GDPR pain point 1 – Third Parties & Third Countries

Ahead of the curve

For just over a year now Pragmatic has been been beavering away in the background working on information security and data protection. Initially we worked hard to achieve ISO 27001 accreditation for information security and then, immediately following, committed significant resources to delivering high end GDPR compliance documentation and implementations for ourselves and our clients.

Whilst we’re happy and confident that our GDPR ducks are aligned as well as is humanly possible right now, we did encounter a couple of significant issues when attempting to apply GDPR to the “real world” of our business, and, as is our style, we want to share our insights with you.

The GDPR implementation issues we encountered were in relation to: Transfers of personal data to third parties and third countries; and Cookie Consent. We’re going to deal with each of these issues in separate blog posts. Starting with the first.

The burdensome nature of Third Party and Third Country handling under GDPR

Third Parties

In Article 28(3) the GDPR stipulates that “Processing by a processor shall be governed by a contract or other legal act under Union or Member State law”. 

Article 28(2) states that “The processor shall not engage another processor without prior specific or general written authorisation of the controller.”

Additionally Article 28(4) makes it clear that “Where a processor engages another processor for carrying out specific processing activities on behalf of the controller, the same data protection obligations as set out in the contract or other legal act between the controller and the processor … shall be imposed on that other processor by way of a contract or other legal act under Union or Member State law.

So, as a digital agency under GDPR, Pragmatic inherently occupies the position of a processor of the data our clients control. Therefore, given the above, we need a new service contract signed with every client, each of which must contain a GDPR compliant data protection schedule. We also need written consent from each client to transfer their data to any of our service providers (third parties) and, if we are to avoid liability for that transferred data, we need a contract with each service provider that’s at least as robust as the contracts we have with our clients.

That, in a nutshell, reveals the burdensome nature of GDPR in this context.
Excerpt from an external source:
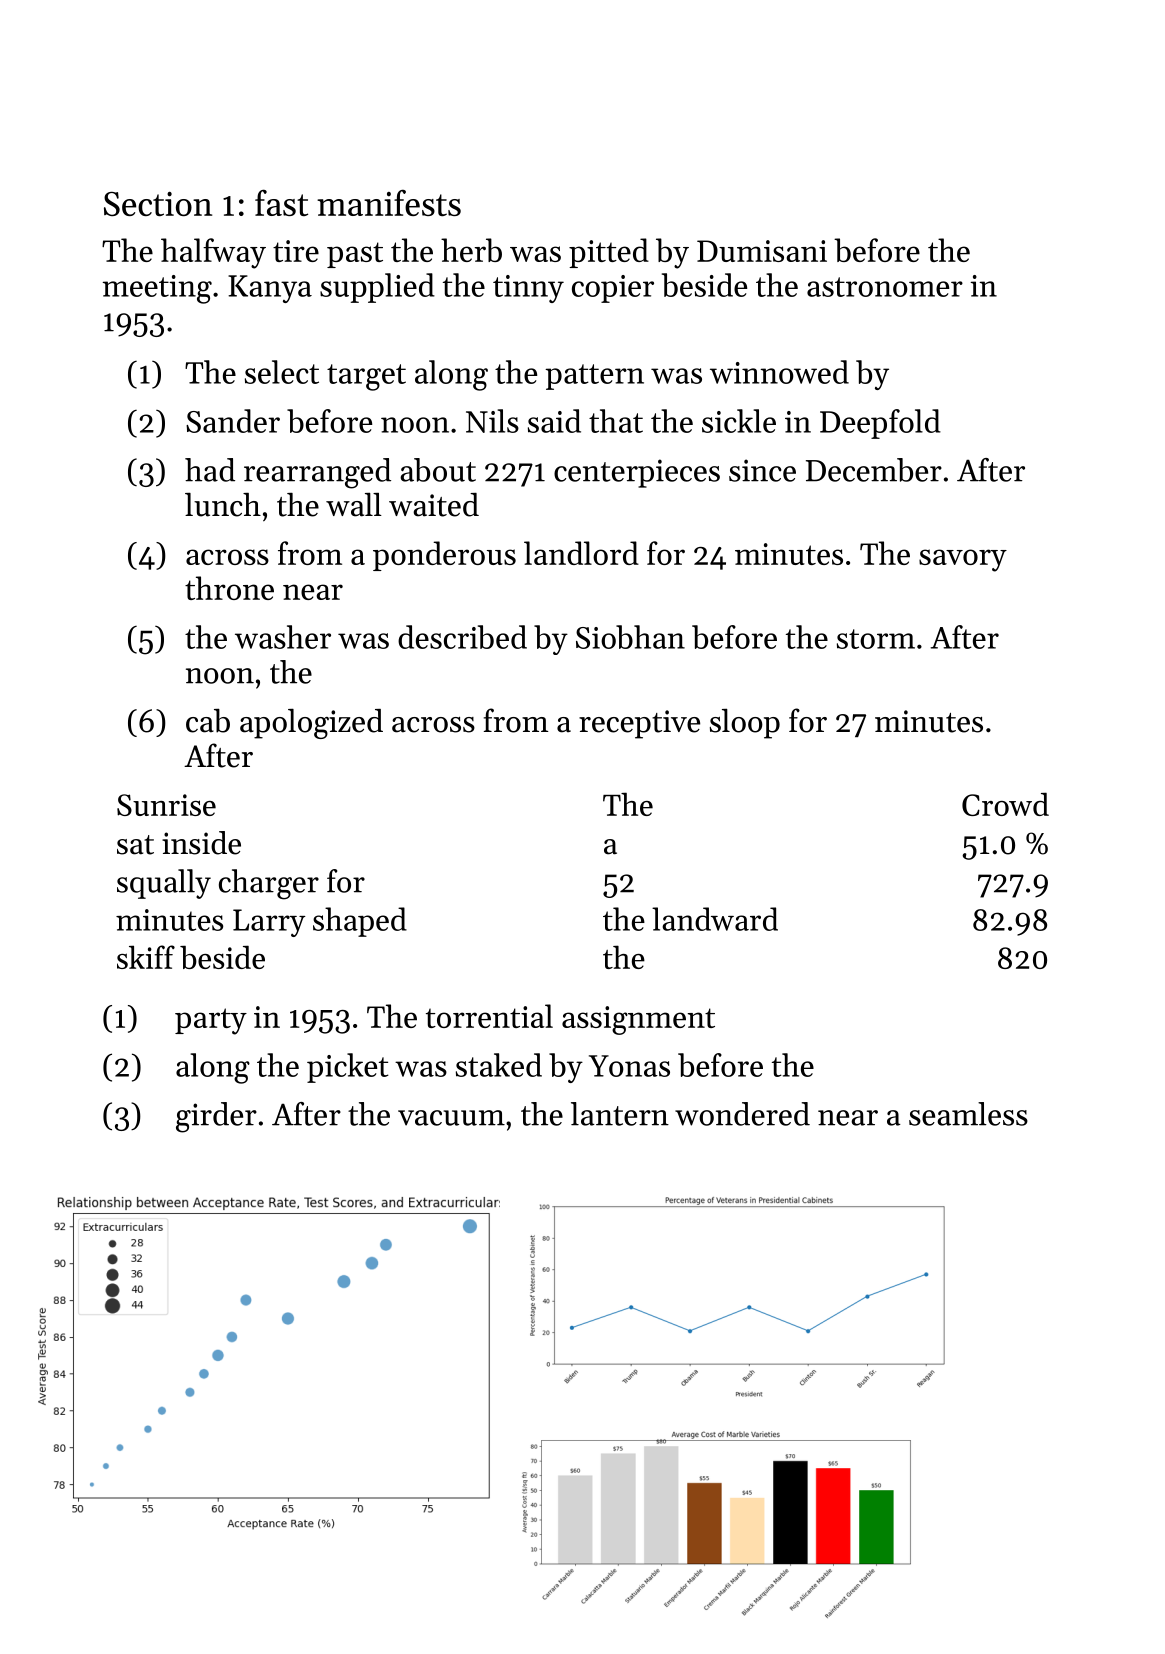 The image size is (1165, 1654). I want to click on receptive, so click(639, 724).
We have hundreds of clients for whom taking on a new service contract is no trivial matter. Additionally, in this case, when considering those contracts, each client must review a list of service providers and consent to our continued usage of those and, last but by no means least, we are charged with the essentially impossible task of agreeing individual GDPR compliant contracts with each of those providers. Microsoft, for instance, are not going to engage in an individual contract negotiation for our use of their Office365 service.

It should, however, be remembered that all this, at heart, is a valiant attempt by the GDPR to ensure robust ongoing data protection for EU member personal information as it naturally moves into organisations and on to their service providers.. and on again to their service provider’s service providers and so on. In other words it’s no longer ok just to transfer personal data to third parties without first ensuring that the destination of that transfer is governed by data protection measures at least as vigorous as the GDPR.

None the less, as is obvious, this is not a trivial undertaking for us or our clients.

Third Countries

GDPR chapter 5 deals with “Transfers of personal data to third countries or international organisations” and can be viewed, in the context of this post, alongside the third party GDPR dictates detailed above, giving rise, as it does, to exactly the same issues. In both cases the GDPR is simply attempting to maintain data protection as data moves around and, in both cases, that protection must be rigorous and demonstrable.

Companies like us use a whole host of service providers, most of which, as a matter of policy, do not negotiate individual service contracts and some of which, at best, offered rather leaky GDPR compliance documentation and implementations. Again though, this, like the vast majority of the GDPR, is a honourable attempt to fully respect the personal data of European Union members even as it makes it’s way around the world and is transferred from organisation to organisation.

A Pragmatic Solution

As we researched how best to handle these issues we noticed that many organisations took a very expedient approach, simply saying in their privacy notice that data will be transferred to third parties and/or third countries and that by continuing to use their website and/or services you, the visitor and/or service user, implicitly agree to those transfers. In our opinion that approach does not respect the spirit of the GDPR and, most likely, is out of alignment with the letter of the regulations to boot.

Not satisfied with that approach we decided instead to follow a belt and braces route by conducting what the GDPR calls a data protection impact assessment on all our service providers. We undertook detailed research into the data protection credentials of every service provider we use, applying additional focus on the end-point geographical destinations of the personal data we process for our clients. The table we’ve drawn up is now included in our new GDPR compliant service contracts and elucidates all information anyone needs to decide if personal data entrusted to us will be protected. This covers the need to have written consent to transfer personal data to these providers wherever they are in the world.